Measures of Assessment:
One activity will comprise of:

  1. Two weeks of Screening followed by treatment of children in one school by a team of one dental surgeon and one assistant.
  2. Oral hygiene instructions given by the team to children collectively at school assemblies.
  3. Information (oral/ leaflets) on effect of diet on teeth emphasizing on compromised esthetics and possible pain as consequences. Provide recommendations on frequency of sugary snacks in a day.

Assessment
a.

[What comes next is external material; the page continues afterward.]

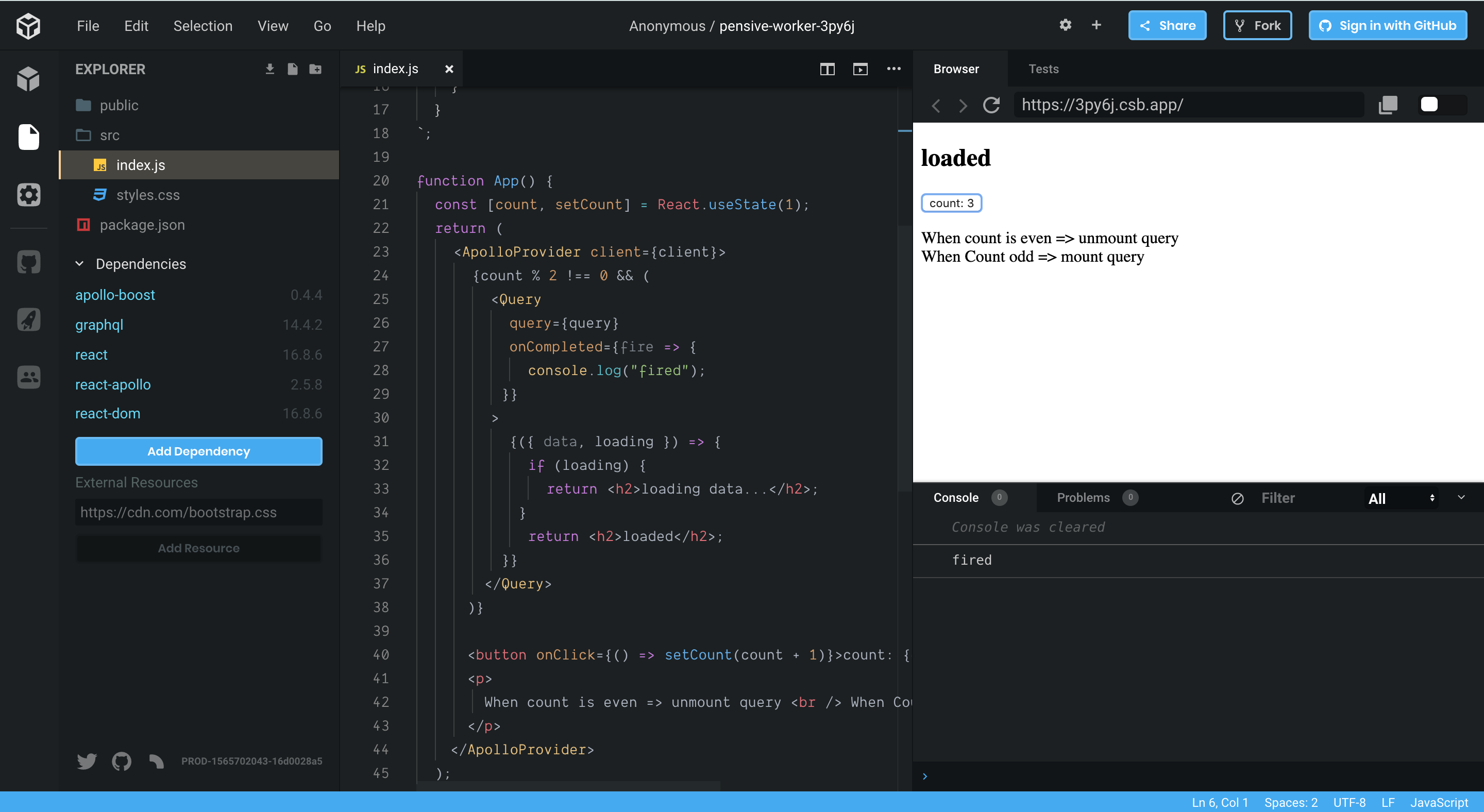The width and height of the screenshot is (1484, 812).
Task: Open the GitHub panel in sidebar
Action: tap(28, 262)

Activity evaluation

  1. log books for daily work performed by the team as;
      • OHI (oral hygiene instruction)
      • Fillings
      • Extractions
      • Scalings
      • Root canal treatments
  1. A file compiled and kept by class teacher that records treatment carried out on each child. 
  2. After every activity (2 weeks) the log book entries will be compared with the record kept for each child for a random sample.
  3. Pre and post activity assessment of knowledge of oral hygiene of a representative sample
  4. Pre and post activity assessment of OHI practice i.e. brushing frequency, method, duration and time by means of demonstration.
    1. time of brushing          e.g. before/ after meals
    2. duration of brushing    by watch in seconds
    3. frequency in a day       e.g. not at all once twice or more
    4. method of OH              miswaak, brush and toothpaste or other
    5. intake of sugary snacks    once twice or more
  5. Pre and post activity assessment of children’s attitude towards dentist and dental treatment by questionnaire

b. annual evaluation

  1. All activity assessment will be repeated in a random selection of schools
  2. Change in care index pre and post one year of intervention in a random sample.
  3. Evaluations repeated every six months in the same sample after the first year
  • Sustainability Measurement:
  • Six monthly project reports to concerned authorities.
  • Project is recorded as an activity in the Annual Report by the concerned quarters.
  • Similar project is proposed or launched in year 2 or 3 in the same or different district.
The District Government proposes to take over the project after year three.